The JSON response includes both lighthouseResult and loadingExperience objects, letting you parse lab and field data separately.
When to use it
PSI is the right tool when you need a quick, authoritative snapshot of page performance that includes real-user data. Here's when it fits and when it doesn't:
Use PSI when:
- You need to check if a page passes Core Web Vitals for search ranking purposes
- You want CrUX field data without setting up the CrUX API separately
- You're reporting performance to a non-technical stakeholder (the UI is clear)
- You want a fast pre/post comparison after a deploy
- You need the Lighthouse treemap and filmstrip for a quick diagnostic
Skip PSI when:
- You need to test authenticated pages (PSI can't log in)
- You want to compare performance across dozens of URLs at once—use the CrUX History API or Lighthouse CI instead
- You need consistent, reproducible lab results—run Lighthouse locally with
--throttling-method=devtoolsfor less variance - You're debugging layout shifts frame-by-frame—use Chrome DevTools Performance panel
We treat PSI as the sanity check, not the investigation tool.

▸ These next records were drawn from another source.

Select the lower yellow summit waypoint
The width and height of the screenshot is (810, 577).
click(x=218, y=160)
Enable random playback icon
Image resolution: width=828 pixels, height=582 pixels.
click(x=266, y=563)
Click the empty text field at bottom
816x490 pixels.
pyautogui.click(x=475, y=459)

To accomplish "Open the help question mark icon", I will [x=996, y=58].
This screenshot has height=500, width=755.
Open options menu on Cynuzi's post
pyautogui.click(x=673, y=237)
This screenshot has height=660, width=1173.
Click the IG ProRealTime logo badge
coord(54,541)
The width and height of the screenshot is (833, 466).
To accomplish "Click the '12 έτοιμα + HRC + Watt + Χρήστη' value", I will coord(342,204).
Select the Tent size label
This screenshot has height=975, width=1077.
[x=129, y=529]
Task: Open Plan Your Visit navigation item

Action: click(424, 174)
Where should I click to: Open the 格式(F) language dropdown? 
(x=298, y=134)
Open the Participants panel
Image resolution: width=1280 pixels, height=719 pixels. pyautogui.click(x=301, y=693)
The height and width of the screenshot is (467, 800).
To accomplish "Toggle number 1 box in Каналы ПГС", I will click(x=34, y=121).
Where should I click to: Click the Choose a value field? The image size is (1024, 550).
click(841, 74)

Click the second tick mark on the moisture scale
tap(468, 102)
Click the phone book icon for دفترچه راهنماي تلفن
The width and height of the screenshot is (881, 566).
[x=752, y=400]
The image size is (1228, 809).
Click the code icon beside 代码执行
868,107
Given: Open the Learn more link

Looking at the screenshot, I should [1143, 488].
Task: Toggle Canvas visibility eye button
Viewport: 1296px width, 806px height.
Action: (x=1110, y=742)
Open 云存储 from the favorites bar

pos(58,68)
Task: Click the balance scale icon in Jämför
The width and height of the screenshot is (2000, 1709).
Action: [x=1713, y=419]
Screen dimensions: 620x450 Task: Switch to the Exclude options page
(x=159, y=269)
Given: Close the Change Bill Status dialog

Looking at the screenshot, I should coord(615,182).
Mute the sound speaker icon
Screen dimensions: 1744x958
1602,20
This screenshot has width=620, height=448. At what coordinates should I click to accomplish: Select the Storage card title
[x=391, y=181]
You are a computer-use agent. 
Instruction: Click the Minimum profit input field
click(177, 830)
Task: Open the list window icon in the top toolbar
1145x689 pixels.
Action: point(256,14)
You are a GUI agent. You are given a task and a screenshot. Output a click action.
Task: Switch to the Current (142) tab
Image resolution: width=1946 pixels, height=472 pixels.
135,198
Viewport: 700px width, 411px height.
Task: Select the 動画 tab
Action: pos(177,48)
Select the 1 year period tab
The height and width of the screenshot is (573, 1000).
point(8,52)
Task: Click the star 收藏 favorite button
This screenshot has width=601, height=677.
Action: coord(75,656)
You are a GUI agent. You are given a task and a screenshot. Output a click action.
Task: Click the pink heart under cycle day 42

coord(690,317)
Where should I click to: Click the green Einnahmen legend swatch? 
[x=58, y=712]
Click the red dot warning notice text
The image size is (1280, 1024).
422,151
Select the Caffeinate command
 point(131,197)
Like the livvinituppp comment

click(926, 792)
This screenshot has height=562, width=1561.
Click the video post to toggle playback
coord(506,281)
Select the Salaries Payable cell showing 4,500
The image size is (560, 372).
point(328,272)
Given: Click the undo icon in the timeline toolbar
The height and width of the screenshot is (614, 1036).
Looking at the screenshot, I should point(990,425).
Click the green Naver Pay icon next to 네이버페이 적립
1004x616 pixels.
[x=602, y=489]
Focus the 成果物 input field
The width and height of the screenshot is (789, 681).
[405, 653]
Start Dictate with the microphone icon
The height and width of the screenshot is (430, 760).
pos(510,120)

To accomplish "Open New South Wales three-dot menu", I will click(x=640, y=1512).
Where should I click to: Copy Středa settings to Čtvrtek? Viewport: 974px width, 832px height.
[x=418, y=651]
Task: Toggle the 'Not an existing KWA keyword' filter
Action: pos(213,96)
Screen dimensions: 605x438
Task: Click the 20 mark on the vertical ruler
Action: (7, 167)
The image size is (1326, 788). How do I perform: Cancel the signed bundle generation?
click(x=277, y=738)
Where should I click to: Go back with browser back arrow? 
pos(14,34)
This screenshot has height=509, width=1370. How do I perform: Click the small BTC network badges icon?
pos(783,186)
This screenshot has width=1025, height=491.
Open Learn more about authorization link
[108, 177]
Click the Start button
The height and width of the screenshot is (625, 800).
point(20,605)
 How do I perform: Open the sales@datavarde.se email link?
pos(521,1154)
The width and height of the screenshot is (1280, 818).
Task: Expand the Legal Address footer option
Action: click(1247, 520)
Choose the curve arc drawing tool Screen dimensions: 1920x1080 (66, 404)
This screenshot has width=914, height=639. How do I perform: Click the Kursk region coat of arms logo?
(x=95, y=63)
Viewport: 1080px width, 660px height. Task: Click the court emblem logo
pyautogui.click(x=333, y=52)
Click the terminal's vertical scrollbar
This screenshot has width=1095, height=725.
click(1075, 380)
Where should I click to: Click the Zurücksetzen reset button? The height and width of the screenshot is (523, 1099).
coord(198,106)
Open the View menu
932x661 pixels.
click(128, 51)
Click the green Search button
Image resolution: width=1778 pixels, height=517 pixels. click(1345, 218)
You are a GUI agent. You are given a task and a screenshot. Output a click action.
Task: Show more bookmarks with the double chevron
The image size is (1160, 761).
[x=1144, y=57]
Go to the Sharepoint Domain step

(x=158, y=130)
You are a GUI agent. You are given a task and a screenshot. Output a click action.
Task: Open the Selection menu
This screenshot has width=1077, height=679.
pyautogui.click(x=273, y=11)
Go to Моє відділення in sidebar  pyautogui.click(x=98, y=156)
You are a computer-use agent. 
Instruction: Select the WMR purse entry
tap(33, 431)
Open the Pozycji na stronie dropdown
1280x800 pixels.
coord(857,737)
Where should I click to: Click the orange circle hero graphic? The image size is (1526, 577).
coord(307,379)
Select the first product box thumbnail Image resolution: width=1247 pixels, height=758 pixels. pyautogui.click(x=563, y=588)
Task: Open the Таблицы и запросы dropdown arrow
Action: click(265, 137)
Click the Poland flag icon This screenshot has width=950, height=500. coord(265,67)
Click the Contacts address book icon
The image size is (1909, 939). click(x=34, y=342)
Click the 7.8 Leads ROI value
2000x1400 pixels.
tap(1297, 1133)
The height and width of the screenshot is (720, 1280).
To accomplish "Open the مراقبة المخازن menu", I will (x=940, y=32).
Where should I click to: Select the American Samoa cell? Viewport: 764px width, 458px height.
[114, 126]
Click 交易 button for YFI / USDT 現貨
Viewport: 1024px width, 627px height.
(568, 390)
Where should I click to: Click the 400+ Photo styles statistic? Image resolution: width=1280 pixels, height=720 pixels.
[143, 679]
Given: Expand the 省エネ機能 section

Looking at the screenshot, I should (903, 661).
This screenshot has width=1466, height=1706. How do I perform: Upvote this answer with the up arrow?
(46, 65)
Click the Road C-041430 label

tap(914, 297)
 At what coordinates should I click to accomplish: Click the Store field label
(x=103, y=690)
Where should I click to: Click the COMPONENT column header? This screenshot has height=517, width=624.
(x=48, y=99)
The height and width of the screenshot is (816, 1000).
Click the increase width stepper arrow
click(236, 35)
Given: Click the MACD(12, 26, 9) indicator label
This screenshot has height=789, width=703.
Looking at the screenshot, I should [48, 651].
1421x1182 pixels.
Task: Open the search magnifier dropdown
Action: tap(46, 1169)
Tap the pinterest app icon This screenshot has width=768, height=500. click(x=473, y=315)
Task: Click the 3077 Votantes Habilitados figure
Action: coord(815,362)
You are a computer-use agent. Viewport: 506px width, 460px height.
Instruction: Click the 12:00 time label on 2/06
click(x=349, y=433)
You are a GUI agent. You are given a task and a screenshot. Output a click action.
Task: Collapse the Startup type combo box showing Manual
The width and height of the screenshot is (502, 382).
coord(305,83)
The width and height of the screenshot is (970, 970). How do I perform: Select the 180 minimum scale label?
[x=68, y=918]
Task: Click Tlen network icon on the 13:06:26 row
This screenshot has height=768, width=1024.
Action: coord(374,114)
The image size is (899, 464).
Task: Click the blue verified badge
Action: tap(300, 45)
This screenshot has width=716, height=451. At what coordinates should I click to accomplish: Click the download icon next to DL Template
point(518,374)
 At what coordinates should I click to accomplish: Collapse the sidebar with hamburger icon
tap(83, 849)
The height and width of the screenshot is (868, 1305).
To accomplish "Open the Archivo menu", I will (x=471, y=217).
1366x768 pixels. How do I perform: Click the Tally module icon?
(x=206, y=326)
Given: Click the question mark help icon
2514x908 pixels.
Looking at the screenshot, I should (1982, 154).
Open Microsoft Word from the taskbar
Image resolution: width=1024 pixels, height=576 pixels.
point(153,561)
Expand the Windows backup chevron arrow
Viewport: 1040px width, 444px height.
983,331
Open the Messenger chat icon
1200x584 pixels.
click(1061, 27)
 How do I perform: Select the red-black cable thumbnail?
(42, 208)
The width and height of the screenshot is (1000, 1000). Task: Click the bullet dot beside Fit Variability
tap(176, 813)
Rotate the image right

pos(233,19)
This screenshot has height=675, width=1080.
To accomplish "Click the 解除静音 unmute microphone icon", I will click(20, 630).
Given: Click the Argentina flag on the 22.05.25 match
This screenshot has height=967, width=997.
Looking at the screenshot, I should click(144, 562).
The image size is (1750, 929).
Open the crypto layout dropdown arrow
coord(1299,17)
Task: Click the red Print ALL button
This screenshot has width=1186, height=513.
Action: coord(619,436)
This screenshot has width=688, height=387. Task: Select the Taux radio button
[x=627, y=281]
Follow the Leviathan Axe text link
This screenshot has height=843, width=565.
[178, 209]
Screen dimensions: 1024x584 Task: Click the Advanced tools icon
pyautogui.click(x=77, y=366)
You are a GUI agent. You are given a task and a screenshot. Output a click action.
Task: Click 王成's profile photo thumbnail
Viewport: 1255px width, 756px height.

It tells you what's wrong; DevTools and WebPageTest tell you why.
PageSpeed Insights vs alternatives
| Tool | Data type | Auth pages | Bulk testing | Cost |
|---|---|---|---|---|
| PageSpeed Insights | Lab + Field (CrUX) | No | No (1 URL at a time) | Free |
| Lighthouse CLI | Lab only | Yes (with scripting) | Yes (via Lighthouse CI) | Free |
| WebPageTest | Lab only | Yes (scripted login) | Yes (API) | Free tier + paid |
| CrUX Dashboard | Field only | N/A | Yes (origin-level) | Free |
| Chrome DevTools | Lab only | Yes | No | Free |
PSI's unique advantage is that it's the only free tool that surfaces CrUX field data alongside a Lighthouse audit in one view. Lighthouse CLI gives you more control and reproducibility. WebPageTest gives you waterfall-level detail and multi-step testing. For most of our client projects, we use PSI for the field data check and Lighthouse CI in GitHub Actions for the lab regression gate.
Real-world example
On a Next.js e-commerce project, we noticed PSI field data showing the product listing page had an LCP of 3.8s (75th percentile)—failing the 2.5s threshold. The Lighthouse lab score was 72. We identified that the hero image was served as an unoptimized PNG via a third-party CDN. After switching to next/image with AVIF format and adding fetchpriority="high", the lab LCP dropped to 1.6s and the Lighthouse score jumped to 94. Four weeks later, CrUX field data in PSI confirmed the 75th percentile LCP had fallen to 2.1s, moving the page into "good" territory. That CrUX improvement is what actually mattered for the page's search ranking signal.